Linear Velocity at Top (Rotational Kinematics)

[ddrtrinity]

1. A bike is moving at X m/s. Its tires are .60 m in diameter. How fast is a point at the rim of the top of one of the wheels moving relative to the ground?



2. v = r omega, C = 2 pi r (?)



3. At first we thought he just wanted angular velocity. Then when we realized that his given velocity is for the axle, and that he wanted velocity compared to the ground. Then we thought perhaps it is the same, but this wouldn't be true since linear velocity would depend on the radius. When I looked at a figure in the textbook, it appeared that the linear velocity for the top at anyone instant would be 0 m/s, no matter what the angular velocity was, since it opposes the bottom with static friction.
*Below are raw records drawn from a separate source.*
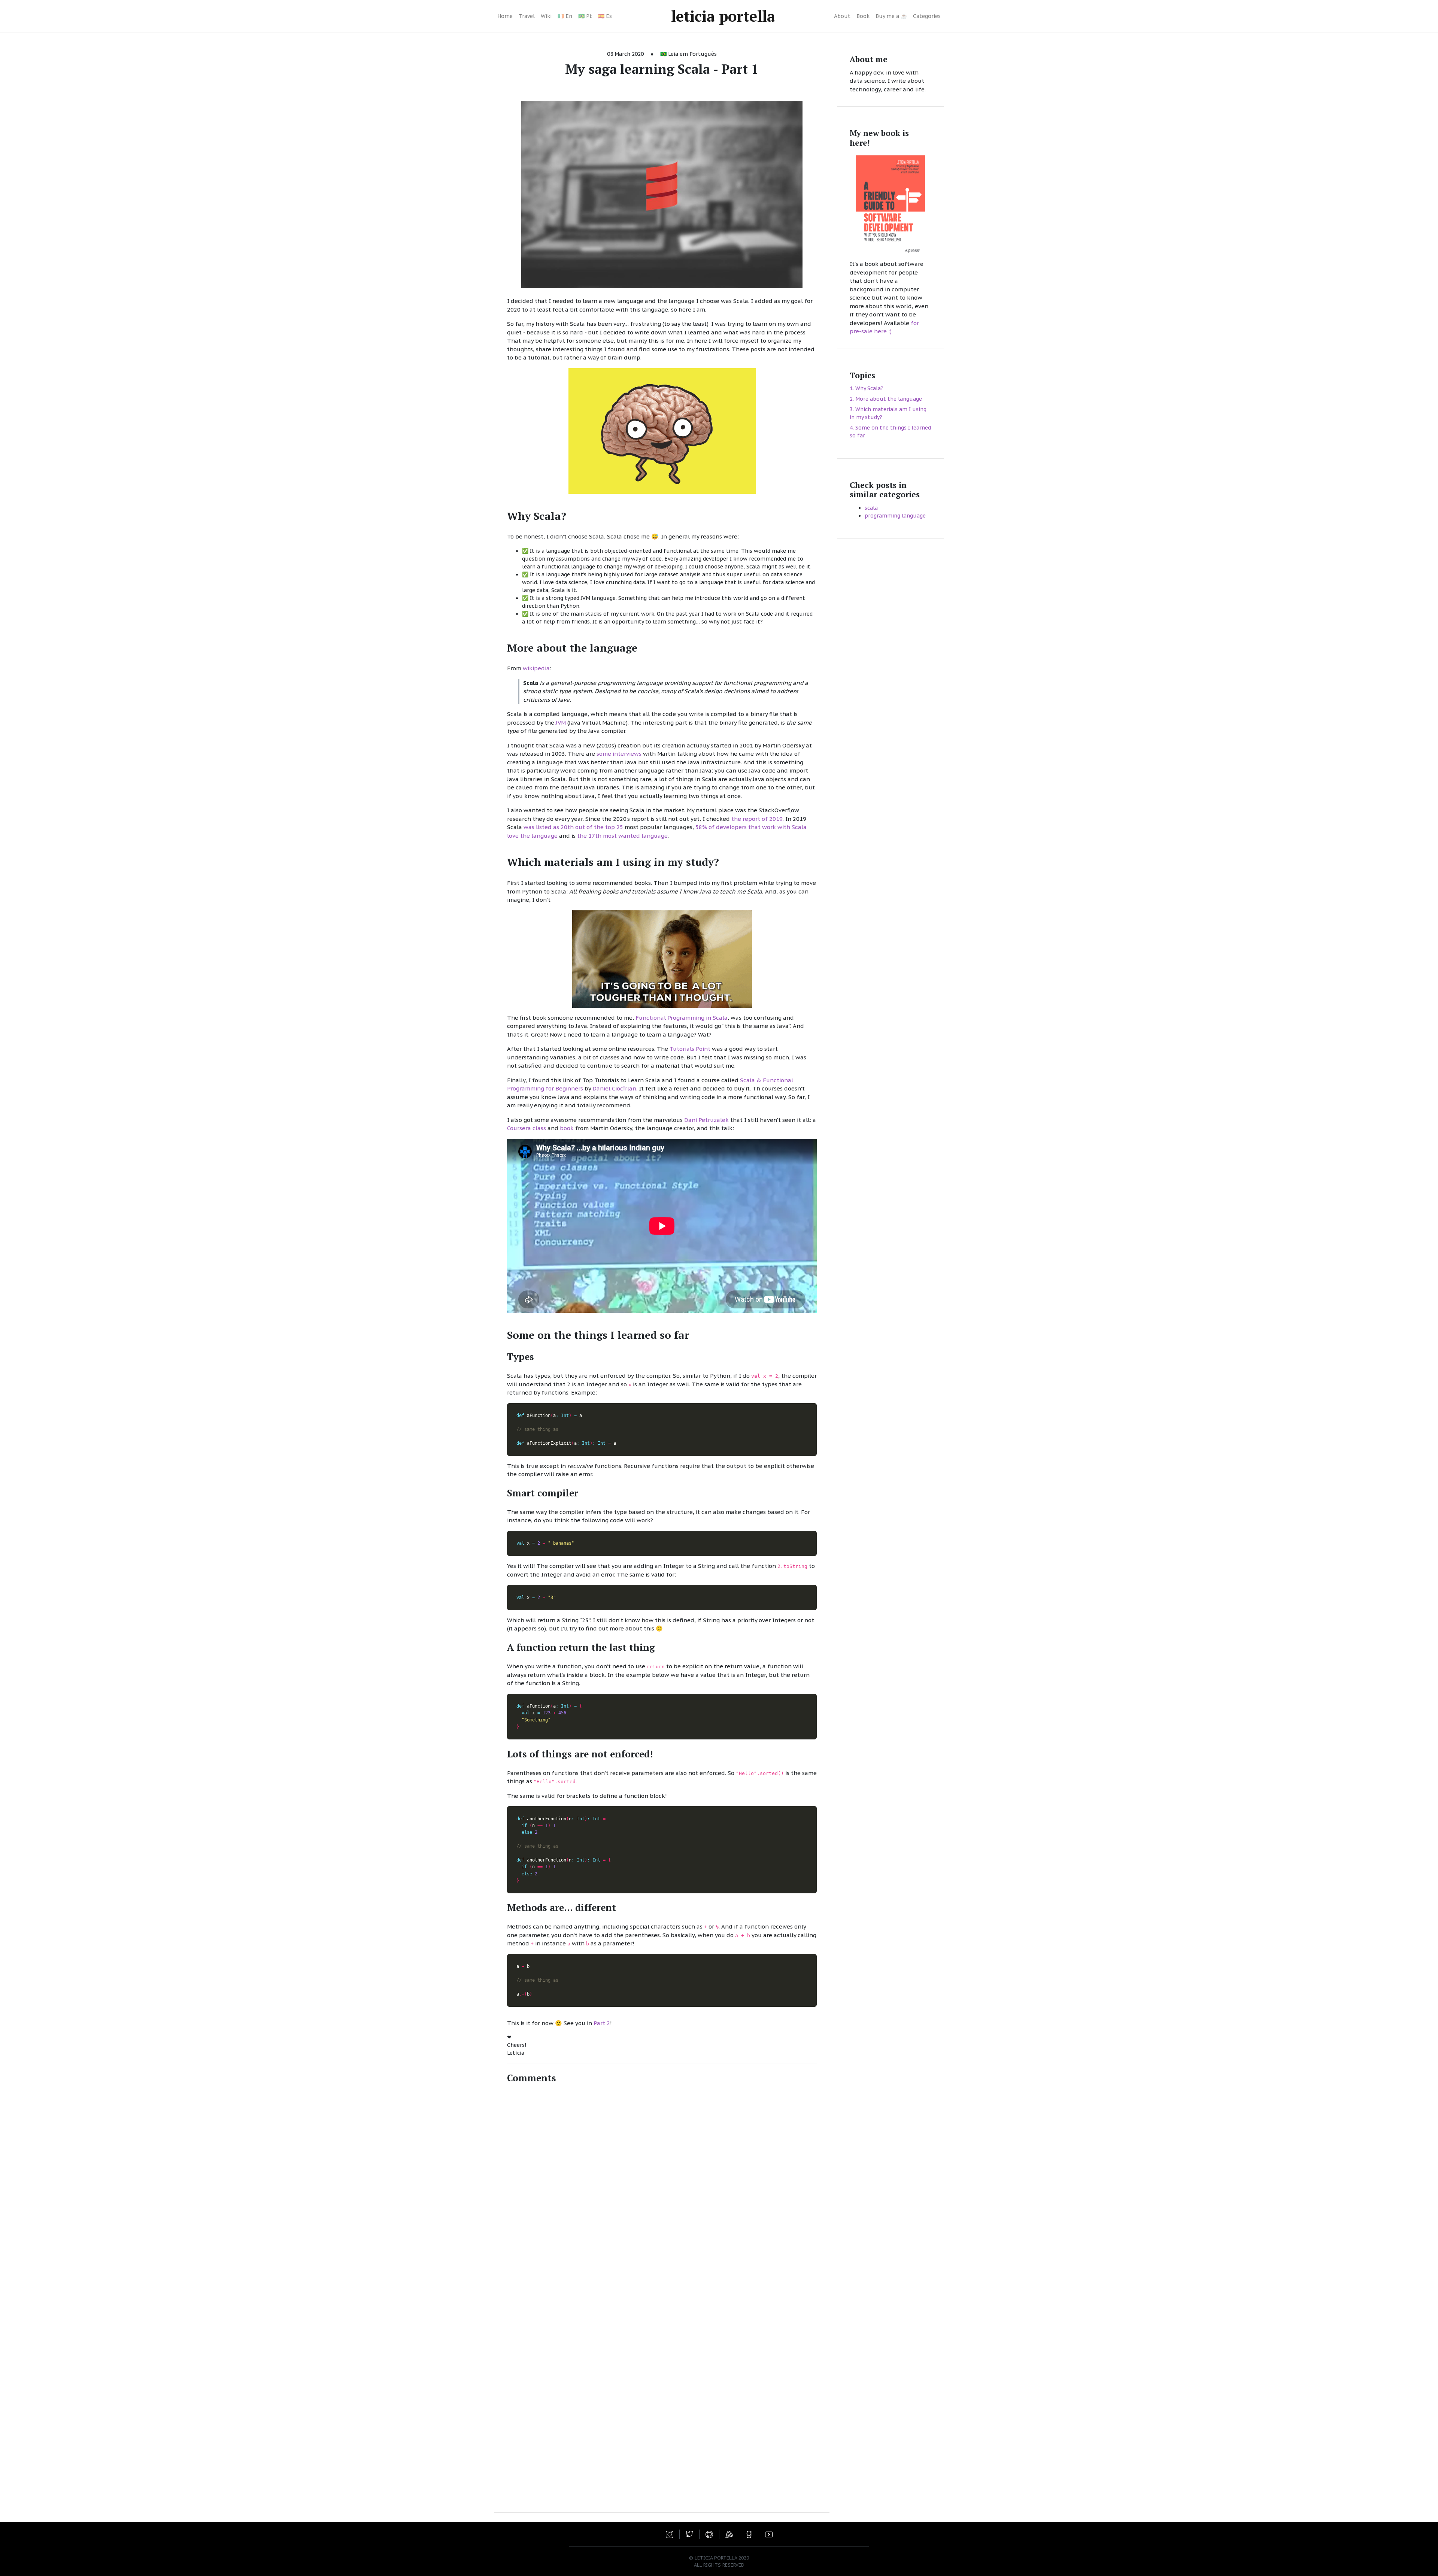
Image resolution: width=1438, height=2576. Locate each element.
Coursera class (526, 1128)
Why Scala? (869, 388)
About (842, 16)
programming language (895, 515)
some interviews (619, 753)
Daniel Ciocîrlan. (614, 1088)
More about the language (888, 398)
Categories (927, 16)
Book (863, 16)
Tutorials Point (690, 1048)
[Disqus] (662, 2194)
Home (505, 16)
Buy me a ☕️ (891, 16)
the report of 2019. (757, 818)
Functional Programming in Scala (681, 1017)
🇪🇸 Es (605, 16)
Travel (527, 16)
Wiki (546, 16)
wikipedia (536, 668)
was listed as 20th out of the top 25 (573, 827)
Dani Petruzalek (706, 1119)
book (567, 1128)
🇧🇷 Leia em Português (688, 54)
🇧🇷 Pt (585, 16)
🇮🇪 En (565, 16)
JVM (561, 722)
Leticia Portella (723, 16)
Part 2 (602, 2023)
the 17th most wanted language (622, 835)
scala (871, 507)
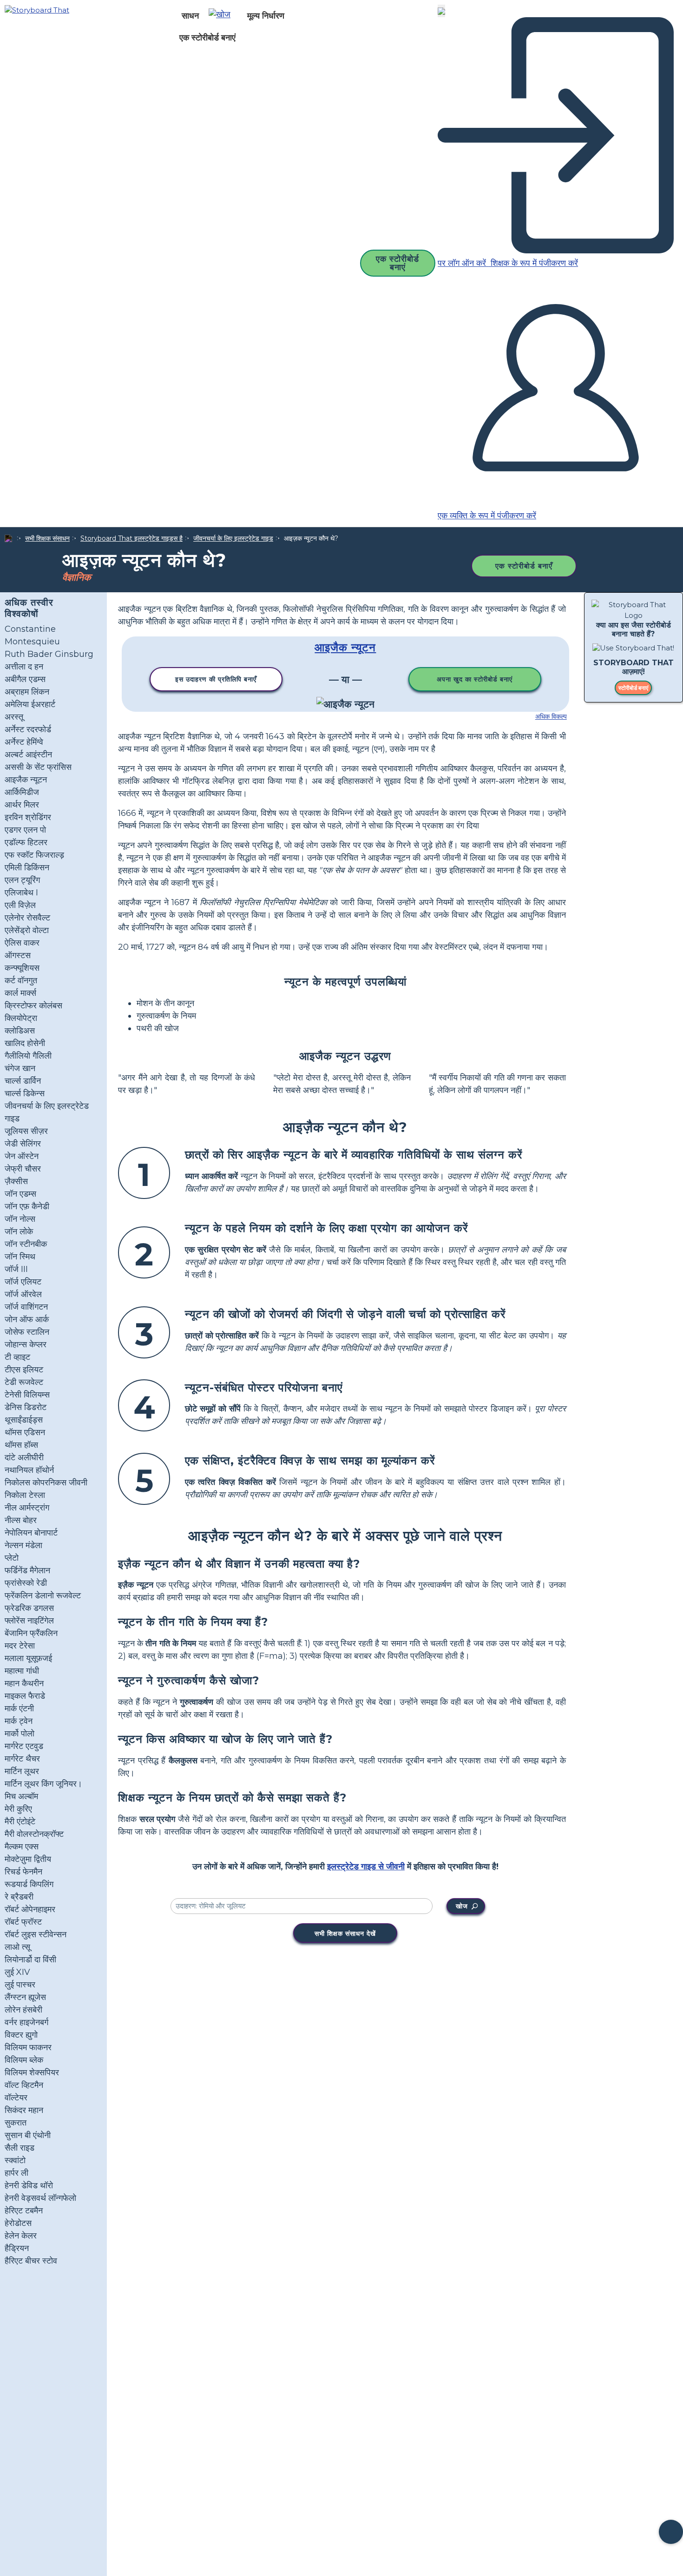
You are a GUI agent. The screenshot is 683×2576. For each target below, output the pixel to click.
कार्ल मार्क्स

So ultimately, we are just very confused.

 

[Shooting Star]

v=rw, (w is omega) where v is the speed of the bike and also the axle. The topmost point has a horizontal speed v wrt the axle. So, the speed of the topmost point is 2v wrt the ground (or 2X m/s as given by you). This is only the instantaneous velo, mind you.

The instantaneous velo of the pt of contact is zero.

 

[ogb p]

The linear velocity of a point on the rim of the top of the wheel can be found using the formula v = r omega, where v is the linear velocity, r is the radius of the wheel, and omega is the angular velocity. However, in this case, the given velocity of X m/s is for the axle, not the rim of the wheel. This means that the linear velocity at the top of the wheel will be different from the given velocity.

To find the linear velocity at the top of the wheel, we need to first determine the angular velocity. This can be done by dividing the given linear velocity by the radius of the wheel. Once we have the angular velocity, we can use the formula v = r omega to find the linear velocity at the top of the wheel. It will be different from the given velocity because the radius at the top of the wheel is smaller than the radius at the axle.

Additionally, the linear velocity at the top of the wheel will not be 0 m/s, as suggested by the textbook figure. This is because the wheel is rotating and not in a state of static friction. The linear velocity at the top of the wheel will depend on the angular velocity and the radius of the wheel, and will be different from 0 m/s. It is important to understand the difference between angular velocity and linear velocity, as they are not always the same and depend on the radius of rotation.